With the Kings struggling out of the gate and playing just well enough to not be in the cellar but not well enough to be in the playoffs, many fans have grown more and more fed up with the current iteration of the team. It’s become a very common refrain amongst some fans that the team should start over and fully embrace a new rebuild, the thinking being that star center DeMarcus Cousins isn’t likely to stay in Sacramento beyond his current contract and the team doesn’t have the pieces around him to get good enough in a quick enough amount of time to convince him to stay.

But it’s not as simple as cutting bait with Cousins for as many assets as you can get. Thanks to Sacramento’s previous strategy of “mortgage the future” to try to become a playoff team, the cost could be high should they start tanking this year or the next.

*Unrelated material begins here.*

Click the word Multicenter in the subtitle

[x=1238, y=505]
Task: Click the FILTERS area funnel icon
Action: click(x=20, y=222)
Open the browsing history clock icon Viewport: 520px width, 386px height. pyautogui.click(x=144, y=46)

The biggest culprit is the summer of 2015’s trade with the Philadelphia 76ers. That trade, which opened up the team’s cap space to sign Kosta Koufos, Marco Belinelli and Rajon Rondo cost the Kings a young prospect in Nik Stauskas (who is finally starting to show some promise in his third year), the right to swap picks in 2016 and 2017, and an unprotected 1st round pick in either 2018 or 2019. For those wondering why it’s 2018 or 2019, that’s because Sacramento currently owes a top-10 protected pick to Chicago as part of the 2011 trade that sent Omri Casspi to Cleveland for J.J. Hickson. The Kings have managed to suck for so long that they have a legitimate opportunity to fully extinguish the protections on that pick and not owe the Bulls anything, as long as they don’t finish 11th or better. Should they accomplish that, then they would owe Philadelphia their 2018 pick no matter what it is. (UPDATE: As has been pointed out to me in the comments, since the Kings didn’t convey their pick to the Bulls last year, the 76ers own the 2019 pick as picks can’t be traded in back to back years. So 2019, not 2018.)

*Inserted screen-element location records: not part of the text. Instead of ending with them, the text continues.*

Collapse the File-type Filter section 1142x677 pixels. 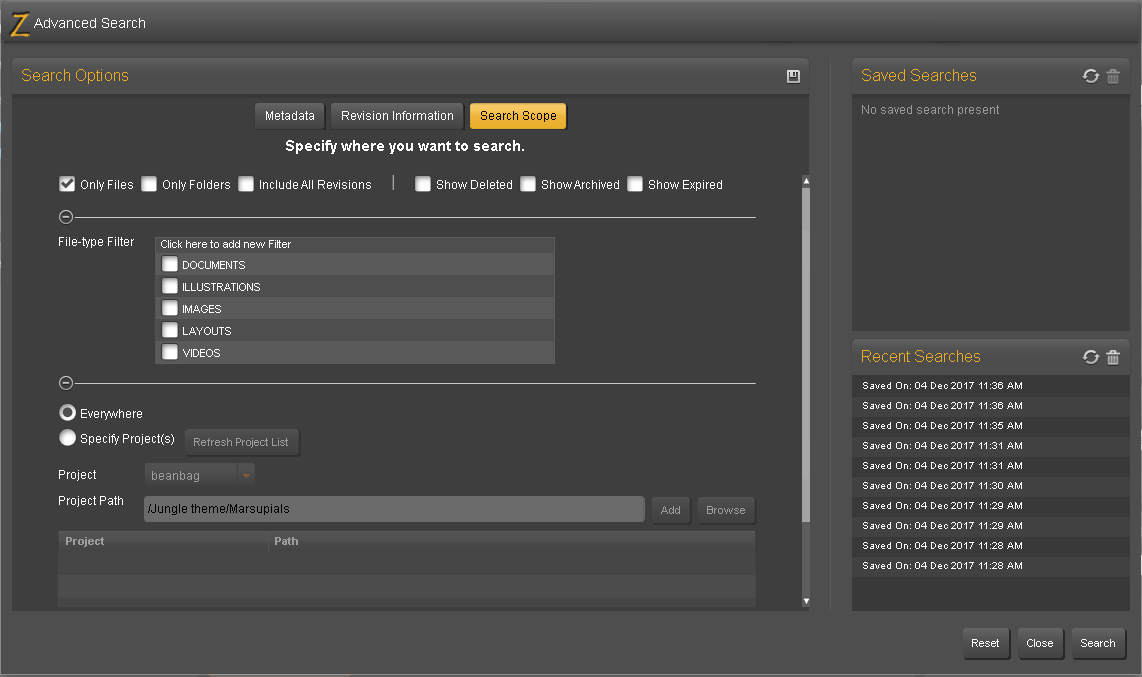pos(66,217)

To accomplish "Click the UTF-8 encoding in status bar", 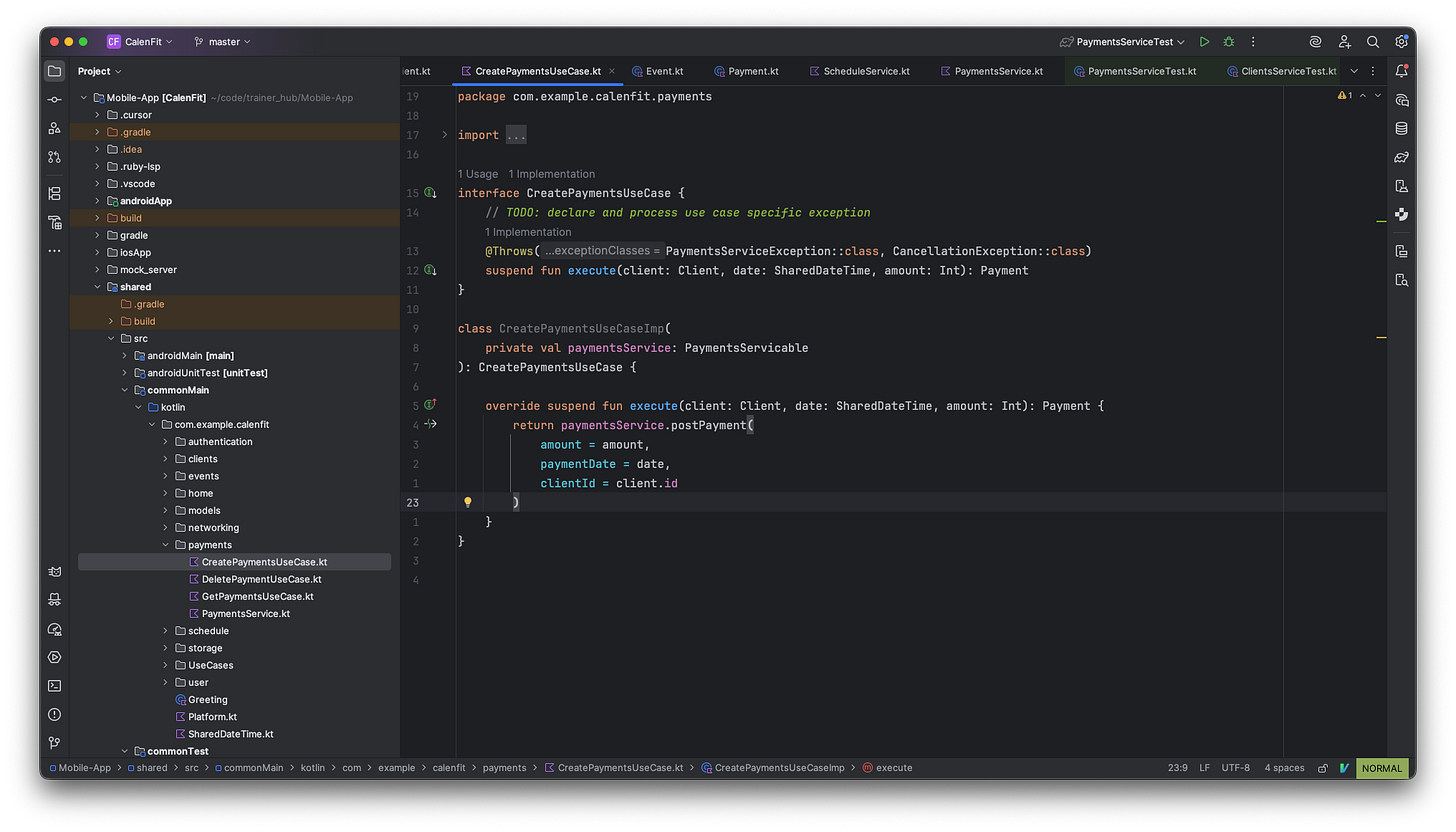I will click(x=1235, y=768).
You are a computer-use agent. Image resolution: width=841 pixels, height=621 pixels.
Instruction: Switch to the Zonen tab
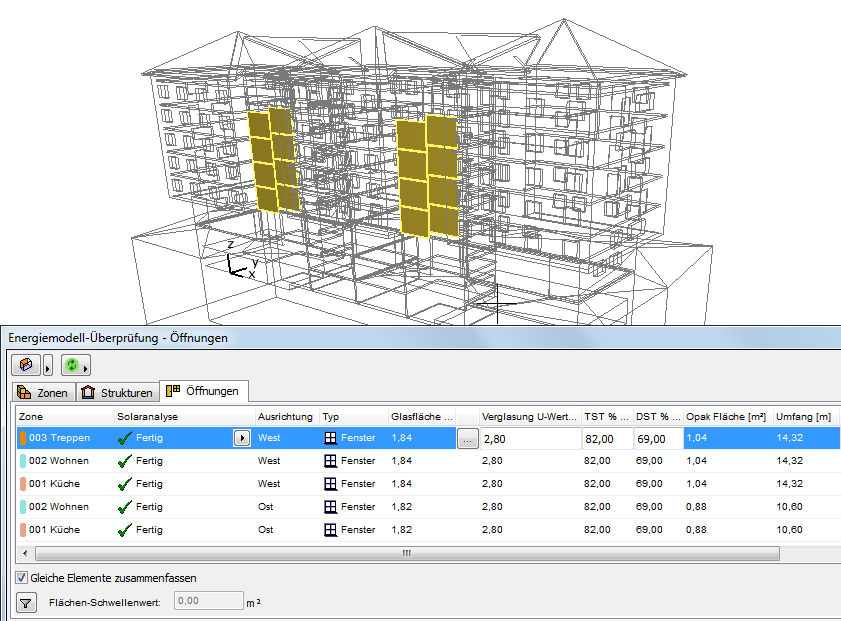point(43,392)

While Sacramento has not proven very adept at building through the draft, having drafted a variety of busts over the recent years (this is perhaps the biggest reason the Kings are in their current predicament), it is still one of the surest ways for teams, particularly small market teams, to get stars and talent. Right now the Kings do not control an excess of picks, and the risk in rebuilding is losing a potential top-5 pick if the Kings fall off dramatically in the case of a DeMarcus Cousins trade.

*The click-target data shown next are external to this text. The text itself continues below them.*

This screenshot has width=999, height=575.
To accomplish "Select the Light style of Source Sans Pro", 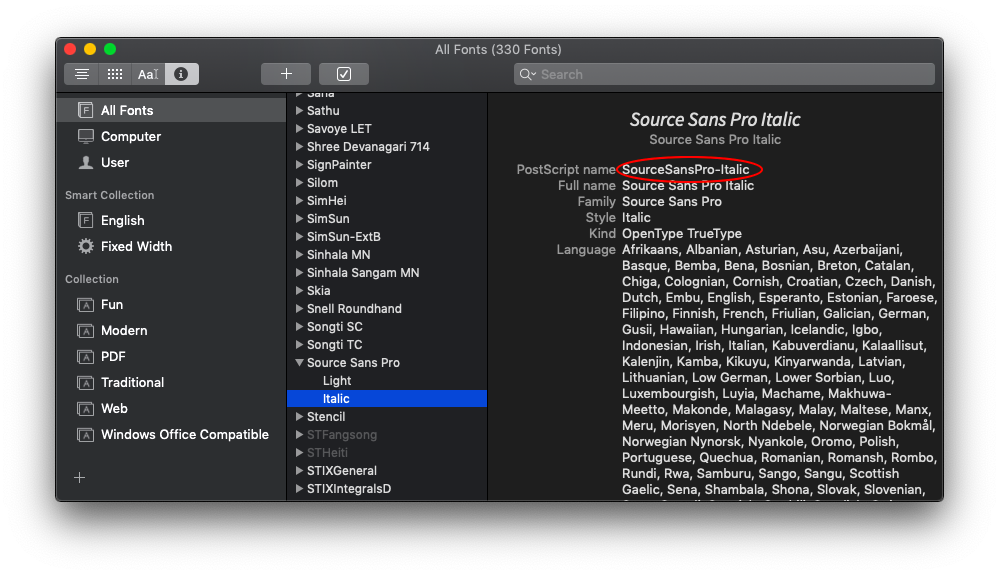I will pos(337,381).
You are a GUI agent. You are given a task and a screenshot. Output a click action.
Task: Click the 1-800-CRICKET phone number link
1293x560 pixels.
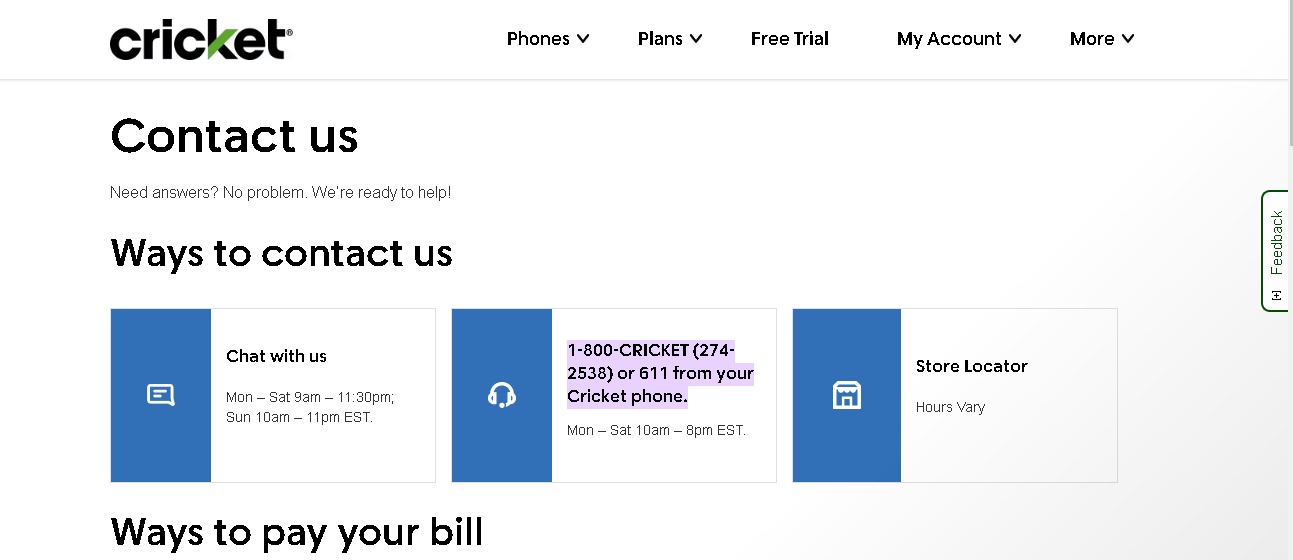tap(660, 373)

The Kings, to be fair, do seem to understand the situation at least a little bit, as their draft night and Free Agency moves this summer showed real foresight. Vlade Divac and co. turned one lottery pick and Marco Belinelli into three first round picks and a coveted European player who will come over next year. The Kings also refrained from handing out too much long term money and did a good job of hedging some deals with unguaranteed money.

The next immediate step will be dealing with the trade deadline this year. Barring some incredible change of direction/mind, I do not see the Kings trading DeMarcus Cousins this season. But Rudy Gay on the other hand almost has to be traded by February, or the Kings will receive nothing. Darren Collison is another player the Kings will likely lose in Free Agency. The Kings have the opportunity to make up for some of their previous mistakes by going out and getting assets. We’ll see how they handle it. We’re only two months away from the deadline after all, and I expect it to be a very busy time for Sacramento’s front office.